## Texte source:
____________
Les experts ont prévenu que la sécurité, l'immigration et le coût élevé de la vie étaient les principales préoccupations des citoyens. L'AfD et la BSW soutiennent toutes deux la réduction des migrations, la révision des politiques de lutte contre le changement climatique et l'arrêt des livraisons d'armes à l'Ukraine.
« Les gens sont très inquiets de la détérioration du système de santé. Ils craignent de ne plus pouvoir payer leurs factures. La guerre en Ukraine pèse également plus lourdement sur les habitants du Brandebourg que sur ceux du reste de l'Allemagne. Du point de vue des sciences politiques, il n'est donc pas difficile de comprendre pourquoi les partis protestataires comme l'AfD gagnent autant de soutien », explique le professeur Beichelt.
Environ 60 000 personnes vivent à Francfort-sur-l'Oder, qui se trouve à la frontière avec la Pologne. Euronews a demandé aux habitants de la ville quelle était l'ambiance à l'approche du vote, et une retraitée a fait part de ses inquiétudes, déclarant qu'on lui avait conseillé d'aller jusqu'à Berlin pour consulter un dentiste.
Le professeur Beichelt affirme que ces problèmes sont bien plus graves dans les zones rurales situées à l'extérieur des villes.
« Deux tiers des médecins du Brandebourg ont plus de 60 ans. C'est le système de santé. Le système de transport public ? Il n'y a pas d'infrastructure appropriée pour les trains. Dans de nombreux endroits, le service n'est assuré que toutes les deux heures, voire pas du tout. Il y a toujours des chantiers de construction. Il est devenu très difficile pour les habitants des zones rurales de se déplacer. Et pour couronner le tout, tout est devenu plus cher », ajoute-t-il.
Le professeur Beichelt pense que le problème réside dans le fait que les hommes politiques du Brandebourg n'ont pas abordé de manière adéquate les réformes importantes ou les problèmes sociétaux critiques au cours des vingt ou trente dernières années.
« D'une manière ou d'une autre, les politiques n'ont pas signalé qu'ils s'attaquaient à ces problèmes. Les politiques ne se préoccupent pas des mêmes choses que les habitants du Brandebourg. C'est pourquoi le soutien à l'AfD est aussi le reflet d'une déception à l'égard des partis établis », explique-t-il.
Que pourrait signifier cette élection ?
Le Brandebourg est gouverné depuis 2013 par le ministre-président du SPD, Dietmar Woidke, qui a promis de démissionner si l'AfD remporte le plus grand nombre de voix dimanche. Si le SPD fait un mauvais score, le chancelier Olaf Scholz pourrait être écarté de la course à la chancellerie pour les élections fédérales de l'année prochaine.
« Il devient clair que le Brandebourg sera similaire à la Saxe ou à de nombreuses autres élections régionales : les ministres sortants sont populaires dans leur région et tirent leur parti vers le haut en termes de votes », explique le professeur Beichelt.
____________
## Données disponibles:
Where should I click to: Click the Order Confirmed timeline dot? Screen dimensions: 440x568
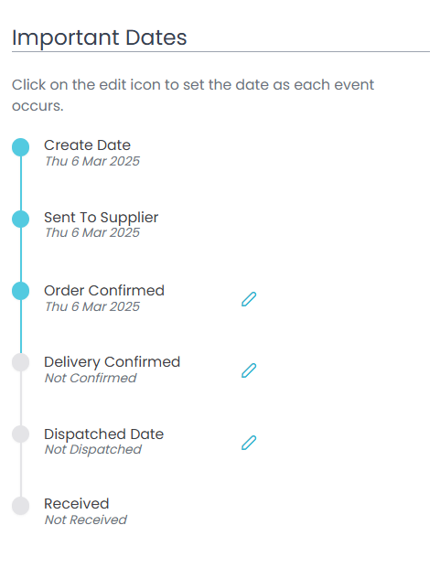click(21, 291)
____________
## Travail à faire:
1. Répondez à ces questions d'après le texte source :
(a) Combien de personnes vivent environ à Francfort-sur-l'Oder ?
(b) Quelle part des médecins du Brandebourg a plus de 60 ans ?
(c) Depuis quelle année Dietmar Woidke gouverne-t-il le Brandebourg ?
2. Recopiez sans aucune modification le passage du texte source qui va de « Le professeur Beichelt pense » à « cette élection ? ».

## Réponses successives:
1.
(a) Environ 60 000 personnes.
(b) Deux tiers.
(c) Depuis 2013.

2.
Le professeur Beichelt pense que le problème réside dans le fait que les hommes politiques du Brandebourg n'ont pas abordé de manière adéquate les réformes importantes ou les problèmes sociétaux critiques au cours des vingt ou trente dernières années.
« D'une manière ou d'une autre, les politiques n'ont pas signalé qu'ils s'attaquaient à ces problèmes. Les politiques ne se préoccupent pas des mêmes choses que les habitants du Brandebourg. C'est pourquoi le soutien à l'AfD est aussi le reflet d'une déception à l'égard des partis établis », explique-t-il.
Que pourrait signifier cette élection ?